Unfortunately B was listening and said OK, so this has led to ripping out the other walls to put in lumber to support the floating vanity she wanted so that the tiles could be seen. And more time spent trying to find exactly what would be nice in there, and more money to buy the one that was found on line. Overstock.com has some nice stuff, and with only $2.95 shipping eventually a truck showed up with a big pallet holding several boxes and several hundred pounds of vanity, counter, mirror and sink. Unfortunately the sink looked too big for the small room, so another round of internet searches has led to a loverly sink and faucet (why do the nice things cost so much?) which has been ordered and is on the way. At least I hope it’s on the way; my credit card has already been hit.
So, one little rusty pipe ended up with all the walls stripped down to the studs for application of concrete backer behind the tub and shower and installation of support beams for holding up the floating vanity; plumbing changes for the new sink; electrical changes to put lights over the tub (already put one in the new shower) and move the light over the sink since B wanted an offset on the counter design. The only thing staying is the tub, fortunately it was white and in good condition (and being old is cast iron, heavy, and a lot better than the new fiberglass ones).

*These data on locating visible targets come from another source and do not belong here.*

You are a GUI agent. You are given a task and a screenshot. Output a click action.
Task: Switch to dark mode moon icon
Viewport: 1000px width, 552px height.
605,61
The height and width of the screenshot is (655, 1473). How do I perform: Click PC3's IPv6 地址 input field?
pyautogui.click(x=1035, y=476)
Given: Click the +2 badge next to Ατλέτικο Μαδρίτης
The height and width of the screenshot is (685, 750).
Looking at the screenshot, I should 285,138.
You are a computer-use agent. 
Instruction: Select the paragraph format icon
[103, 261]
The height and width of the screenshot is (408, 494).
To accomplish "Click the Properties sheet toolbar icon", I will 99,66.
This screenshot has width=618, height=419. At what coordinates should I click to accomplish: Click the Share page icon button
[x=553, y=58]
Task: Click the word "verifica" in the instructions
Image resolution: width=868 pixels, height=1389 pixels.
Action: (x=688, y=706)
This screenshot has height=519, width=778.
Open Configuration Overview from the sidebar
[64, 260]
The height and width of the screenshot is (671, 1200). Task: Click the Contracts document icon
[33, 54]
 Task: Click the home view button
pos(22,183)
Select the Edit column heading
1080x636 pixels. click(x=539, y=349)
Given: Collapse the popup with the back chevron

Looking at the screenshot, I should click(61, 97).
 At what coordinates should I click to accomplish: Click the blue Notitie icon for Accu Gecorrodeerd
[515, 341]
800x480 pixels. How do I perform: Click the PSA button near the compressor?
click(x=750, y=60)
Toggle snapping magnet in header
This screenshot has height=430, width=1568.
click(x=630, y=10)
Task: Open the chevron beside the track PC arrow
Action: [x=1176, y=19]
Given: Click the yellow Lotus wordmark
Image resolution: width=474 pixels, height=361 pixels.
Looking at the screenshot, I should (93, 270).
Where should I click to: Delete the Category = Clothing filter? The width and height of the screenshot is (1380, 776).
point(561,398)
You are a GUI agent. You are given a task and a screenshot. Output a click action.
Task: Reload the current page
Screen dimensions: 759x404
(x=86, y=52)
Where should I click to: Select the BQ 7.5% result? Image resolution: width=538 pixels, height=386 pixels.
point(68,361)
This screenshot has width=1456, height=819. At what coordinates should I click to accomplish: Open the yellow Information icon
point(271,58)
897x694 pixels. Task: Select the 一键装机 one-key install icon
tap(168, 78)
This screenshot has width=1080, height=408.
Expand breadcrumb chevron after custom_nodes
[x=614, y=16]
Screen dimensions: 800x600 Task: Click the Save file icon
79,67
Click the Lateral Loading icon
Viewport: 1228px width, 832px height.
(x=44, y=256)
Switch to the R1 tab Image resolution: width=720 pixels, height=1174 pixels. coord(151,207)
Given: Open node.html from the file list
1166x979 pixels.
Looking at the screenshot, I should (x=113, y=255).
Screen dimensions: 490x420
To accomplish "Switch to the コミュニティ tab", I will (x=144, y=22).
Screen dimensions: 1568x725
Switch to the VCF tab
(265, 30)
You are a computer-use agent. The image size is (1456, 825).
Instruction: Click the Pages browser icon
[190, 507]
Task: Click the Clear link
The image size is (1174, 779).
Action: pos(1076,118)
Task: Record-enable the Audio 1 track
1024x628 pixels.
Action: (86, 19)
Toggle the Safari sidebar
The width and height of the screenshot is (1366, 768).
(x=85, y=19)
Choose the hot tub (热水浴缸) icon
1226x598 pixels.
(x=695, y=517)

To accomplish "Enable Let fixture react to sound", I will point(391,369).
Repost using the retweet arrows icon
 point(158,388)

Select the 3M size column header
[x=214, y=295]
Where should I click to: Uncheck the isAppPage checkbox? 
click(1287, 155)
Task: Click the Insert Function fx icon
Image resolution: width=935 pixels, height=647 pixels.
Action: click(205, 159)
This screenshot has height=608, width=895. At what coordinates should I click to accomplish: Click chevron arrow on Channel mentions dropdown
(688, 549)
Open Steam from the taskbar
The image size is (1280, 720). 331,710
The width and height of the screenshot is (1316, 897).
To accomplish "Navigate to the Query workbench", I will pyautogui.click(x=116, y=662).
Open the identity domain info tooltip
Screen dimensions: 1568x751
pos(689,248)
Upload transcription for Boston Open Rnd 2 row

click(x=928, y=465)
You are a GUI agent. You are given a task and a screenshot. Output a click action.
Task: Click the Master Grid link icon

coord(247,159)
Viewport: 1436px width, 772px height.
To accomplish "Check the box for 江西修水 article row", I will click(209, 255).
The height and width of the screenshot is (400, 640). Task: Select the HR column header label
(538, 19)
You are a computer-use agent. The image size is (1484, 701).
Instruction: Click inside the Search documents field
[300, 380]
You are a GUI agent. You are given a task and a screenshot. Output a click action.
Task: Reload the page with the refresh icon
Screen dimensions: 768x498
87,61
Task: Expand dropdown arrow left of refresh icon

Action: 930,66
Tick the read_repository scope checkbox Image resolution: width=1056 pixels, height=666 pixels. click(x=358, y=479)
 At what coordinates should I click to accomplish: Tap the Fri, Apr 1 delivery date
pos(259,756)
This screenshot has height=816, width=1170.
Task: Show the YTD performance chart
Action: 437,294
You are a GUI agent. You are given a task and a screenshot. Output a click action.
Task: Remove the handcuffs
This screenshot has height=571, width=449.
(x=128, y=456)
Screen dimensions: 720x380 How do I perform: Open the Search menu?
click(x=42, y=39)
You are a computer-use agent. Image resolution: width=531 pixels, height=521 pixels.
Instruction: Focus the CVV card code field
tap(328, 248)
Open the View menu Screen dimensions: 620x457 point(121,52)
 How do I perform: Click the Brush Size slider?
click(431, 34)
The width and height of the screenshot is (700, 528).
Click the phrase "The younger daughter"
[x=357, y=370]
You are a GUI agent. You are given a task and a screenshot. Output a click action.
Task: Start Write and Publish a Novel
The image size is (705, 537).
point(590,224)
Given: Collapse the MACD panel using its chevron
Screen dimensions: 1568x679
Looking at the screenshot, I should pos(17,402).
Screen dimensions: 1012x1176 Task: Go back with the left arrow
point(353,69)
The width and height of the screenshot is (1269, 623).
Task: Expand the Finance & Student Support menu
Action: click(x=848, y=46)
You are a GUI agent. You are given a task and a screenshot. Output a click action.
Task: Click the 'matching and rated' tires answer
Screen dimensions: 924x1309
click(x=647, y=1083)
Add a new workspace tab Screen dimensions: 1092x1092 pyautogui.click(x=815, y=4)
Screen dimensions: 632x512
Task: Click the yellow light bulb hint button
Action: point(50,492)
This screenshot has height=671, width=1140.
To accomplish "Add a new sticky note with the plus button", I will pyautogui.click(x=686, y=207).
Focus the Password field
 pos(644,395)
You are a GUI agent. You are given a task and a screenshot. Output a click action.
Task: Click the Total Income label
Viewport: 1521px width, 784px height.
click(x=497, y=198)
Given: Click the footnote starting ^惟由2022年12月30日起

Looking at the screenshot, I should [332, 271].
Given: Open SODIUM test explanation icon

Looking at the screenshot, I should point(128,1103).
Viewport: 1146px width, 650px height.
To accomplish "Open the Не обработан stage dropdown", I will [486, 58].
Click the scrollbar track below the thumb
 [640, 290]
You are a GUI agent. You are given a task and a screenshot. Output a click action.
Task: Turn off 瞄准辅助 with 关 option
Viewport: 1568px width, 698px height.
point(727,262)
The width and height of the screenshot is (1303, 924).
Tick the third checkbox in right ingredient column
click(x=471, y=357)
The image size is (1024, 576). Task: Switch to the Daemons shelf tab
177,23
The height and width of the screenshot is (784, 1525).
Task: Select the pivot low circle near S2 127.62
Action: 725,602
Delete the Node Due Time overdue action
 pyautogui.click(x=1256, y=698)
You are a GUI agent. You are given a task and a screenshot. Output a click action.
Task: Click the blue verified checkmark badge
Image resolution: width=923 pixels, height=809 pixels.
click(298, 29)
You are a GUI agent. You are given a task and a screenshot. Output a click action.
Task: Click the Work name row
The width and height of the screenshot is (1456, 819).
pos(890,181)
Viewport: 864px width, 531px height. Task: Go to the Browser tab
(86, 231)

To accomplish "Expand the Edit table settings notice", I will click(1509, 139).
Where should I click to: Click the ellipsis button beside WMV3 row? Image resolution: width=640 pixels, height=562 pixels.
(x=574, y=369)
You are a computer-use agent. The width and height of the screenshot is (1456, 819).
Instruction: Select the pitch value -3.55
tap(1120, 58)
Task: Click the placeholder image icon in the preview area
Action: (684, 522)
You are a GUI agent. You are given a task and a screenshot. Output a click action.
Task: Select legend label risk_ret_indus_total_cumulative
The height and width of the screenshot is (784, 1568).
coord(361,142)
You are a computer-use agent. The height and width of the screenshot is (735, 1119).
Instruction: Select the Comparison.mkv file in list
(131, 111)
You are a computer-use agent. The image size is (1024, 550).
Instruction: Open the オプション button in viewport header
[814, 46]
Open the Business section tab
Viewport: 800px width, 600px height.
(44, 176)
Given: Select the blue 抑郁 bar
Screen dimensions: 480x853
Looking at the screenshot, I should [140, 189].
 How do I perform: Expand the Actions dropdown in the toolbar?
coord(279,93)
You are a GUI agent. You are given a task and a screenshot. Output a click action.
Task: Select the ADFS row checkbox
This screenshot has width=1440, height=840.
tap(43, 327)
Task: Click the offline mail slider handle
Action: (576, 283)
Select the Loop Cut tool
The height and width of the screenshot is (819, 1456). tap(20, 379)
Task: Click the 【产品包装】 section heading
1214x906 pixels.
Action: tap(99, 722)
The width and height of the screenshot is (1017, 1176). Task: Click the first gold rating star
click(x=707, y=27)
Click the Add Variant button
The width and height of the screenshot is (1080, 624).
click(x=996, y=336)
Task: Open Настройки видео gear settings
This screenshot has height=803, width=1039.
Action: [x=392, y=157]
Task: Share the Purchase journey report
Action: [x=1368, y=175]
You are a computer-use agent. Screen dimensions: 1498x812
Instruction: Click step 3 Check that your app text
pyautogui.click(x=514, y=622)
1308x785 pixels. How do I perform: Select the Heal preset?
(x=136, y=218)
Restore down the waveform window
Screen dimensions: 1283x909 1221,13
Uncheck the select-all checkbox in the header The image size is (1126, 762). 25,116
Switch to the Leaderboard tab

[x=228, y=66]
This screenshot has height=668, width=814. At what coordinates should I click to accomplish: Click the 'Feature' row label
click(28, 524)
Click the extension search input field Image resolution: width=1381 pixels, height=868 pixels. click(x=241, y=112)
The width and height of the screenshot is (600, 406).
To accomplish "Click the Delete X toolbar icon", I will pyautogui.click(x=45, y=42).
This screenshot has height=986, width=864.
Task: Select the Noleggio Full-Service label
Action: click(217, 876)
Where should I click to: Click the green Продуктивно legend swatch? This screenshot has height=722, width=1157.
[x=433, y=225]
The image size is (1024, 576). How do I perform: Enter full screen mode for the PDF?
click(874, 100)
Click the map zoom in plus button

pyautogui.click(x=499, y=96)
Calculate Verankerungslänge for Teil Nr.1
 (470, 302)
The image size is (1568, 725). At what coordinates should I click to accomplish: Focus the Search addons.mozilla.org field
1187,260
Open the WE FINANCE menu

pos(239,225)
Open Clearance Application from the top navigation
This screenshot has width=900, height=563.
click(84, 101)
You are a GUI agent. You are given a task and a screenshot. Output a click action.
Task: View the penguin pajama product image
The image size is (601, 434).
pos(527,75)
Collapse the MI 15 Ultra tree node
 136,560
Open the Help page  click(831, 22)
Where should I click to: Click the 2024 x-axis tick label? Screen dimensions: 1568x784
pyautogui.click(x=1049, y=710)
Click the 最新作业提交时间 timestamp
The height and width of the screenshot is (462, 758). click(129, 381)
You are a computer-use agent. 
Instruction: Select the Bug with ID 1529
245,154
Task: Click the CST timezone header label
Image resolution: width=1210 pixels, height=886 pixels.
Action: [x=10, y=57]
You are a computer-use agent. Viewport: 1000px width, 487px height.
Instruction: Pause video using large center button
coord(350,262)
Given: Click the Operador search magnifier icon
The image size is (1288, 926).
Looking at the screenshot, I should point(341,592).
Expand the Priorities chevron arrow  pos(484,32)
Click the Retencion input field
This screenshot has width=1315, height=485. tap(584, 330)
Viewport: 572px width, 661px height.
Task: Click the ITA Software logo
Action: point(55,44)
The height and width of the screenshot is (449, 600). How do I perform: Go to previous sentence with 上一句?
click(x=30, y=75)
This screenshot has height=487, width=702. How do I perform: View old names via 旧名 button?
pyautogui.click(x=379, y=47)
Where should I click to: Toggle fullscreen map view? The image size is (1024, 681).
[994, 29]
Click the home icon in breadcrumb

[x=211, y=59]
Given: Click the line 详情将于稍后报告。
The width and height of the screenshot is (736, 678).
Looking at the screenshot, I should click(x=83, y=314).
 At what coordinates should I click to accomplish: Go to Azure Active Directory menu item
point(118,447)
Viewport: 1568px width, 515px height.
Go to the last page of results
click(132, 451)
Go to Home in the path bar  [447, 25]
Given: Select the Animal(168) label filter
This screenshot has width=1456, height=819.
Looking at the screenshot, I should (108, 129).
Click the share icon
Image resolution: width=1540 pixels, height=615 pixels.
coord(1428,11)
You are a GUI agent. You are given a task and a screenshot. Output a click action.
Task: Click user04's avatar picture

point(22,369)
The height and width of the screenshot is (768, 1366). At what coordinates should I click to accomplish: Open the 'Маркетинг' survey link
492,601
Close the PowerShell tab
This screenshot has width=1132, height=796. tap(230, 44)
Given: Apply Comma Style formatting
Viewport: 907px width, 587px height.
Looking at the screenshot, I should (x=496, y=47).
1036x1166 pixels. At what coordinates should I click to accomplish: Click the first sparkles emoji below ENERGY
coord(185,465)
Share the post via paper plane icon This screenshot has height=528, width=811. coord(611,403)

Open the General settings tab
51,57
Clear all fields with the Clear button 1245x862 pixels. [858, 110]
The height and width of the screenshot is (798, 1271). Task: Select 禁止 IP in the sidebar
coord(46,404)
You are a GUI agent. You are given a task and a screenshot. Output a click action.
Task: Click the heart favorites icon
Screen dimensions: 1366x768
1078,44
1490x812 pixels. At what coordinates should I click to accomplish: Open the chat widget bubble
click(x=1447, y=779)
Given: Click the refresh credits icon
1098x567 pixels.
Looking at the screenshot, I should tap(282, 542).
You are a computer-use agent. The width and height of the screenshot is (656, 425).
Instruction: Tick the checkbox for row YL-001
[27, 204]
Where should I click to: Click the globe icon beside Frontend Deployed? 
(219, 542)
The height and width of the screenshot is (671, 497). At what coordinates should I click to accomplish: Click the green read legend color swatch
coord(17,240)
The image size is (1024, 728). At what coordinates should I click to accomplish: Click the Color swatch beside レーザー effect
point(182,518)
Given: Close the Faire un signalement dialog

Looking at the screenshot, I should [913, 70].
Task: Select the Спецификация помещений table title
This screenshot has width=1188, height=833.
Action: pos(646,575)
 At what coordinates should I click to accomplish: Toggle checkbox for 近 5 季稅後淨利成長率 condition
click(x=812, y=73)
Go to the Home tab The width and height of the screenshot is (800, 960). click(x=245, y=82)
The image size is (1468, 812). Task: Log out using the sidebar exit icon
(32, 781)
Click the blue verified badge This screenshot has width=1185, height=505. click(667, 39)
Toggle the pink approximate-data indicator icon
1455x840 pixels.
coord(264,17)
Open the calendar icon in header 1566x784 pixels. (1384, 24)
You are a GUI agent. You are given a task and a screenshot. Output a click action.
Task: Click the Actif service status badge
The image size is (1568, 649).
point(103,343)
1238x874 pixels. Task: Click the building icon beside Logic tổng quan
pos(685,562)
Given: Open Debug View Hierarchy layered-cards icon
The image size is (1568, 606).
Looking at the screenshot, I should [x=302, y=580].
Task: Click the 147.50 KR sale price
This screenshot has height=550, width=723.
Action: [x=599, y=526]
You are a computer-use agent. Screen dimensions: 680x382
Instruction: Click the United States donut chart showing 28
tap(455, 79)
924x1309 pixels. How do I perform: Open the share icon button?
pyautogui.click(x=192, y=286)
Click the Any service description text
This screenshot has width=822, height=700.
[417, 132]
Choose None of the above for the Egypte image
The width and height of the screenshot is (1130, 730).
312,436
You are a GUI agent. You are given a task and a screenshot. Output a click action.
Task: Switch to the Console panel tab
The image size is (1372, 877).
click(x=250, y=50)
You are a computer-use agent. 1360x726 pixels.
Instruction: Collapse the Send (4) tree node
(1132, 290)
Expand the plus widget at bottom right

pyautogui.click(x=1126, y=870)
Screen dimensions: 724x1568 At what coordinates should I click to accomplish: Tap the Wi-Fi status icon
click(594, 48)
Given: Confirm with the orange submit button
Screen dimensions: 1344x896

New low flow toilet to go in, but that plumbing wasn’t moved. We have concrete slab floors, and the moving of any pipes that go under things becomes even more complex with having to break up the concrete, so glad we didn’t have to do any of that.
Today you get pictures of the in the middle of construction as I haven’t put up shots of the tile work. The walls are all done and grouted, but B just read an article on tile grout and decided she didn’t do it right and is regrouting as we speak (well, as I type). The one wall behind the sink is dry walled and awaiting taping and texturing, the walls will then be painted and the floor tiles then applied. After that I get to hang that big vanity and put in the sink and over counter lights, which B hasn’t picked out yet. So be happy with in progress shots, and more to follow as I get them up.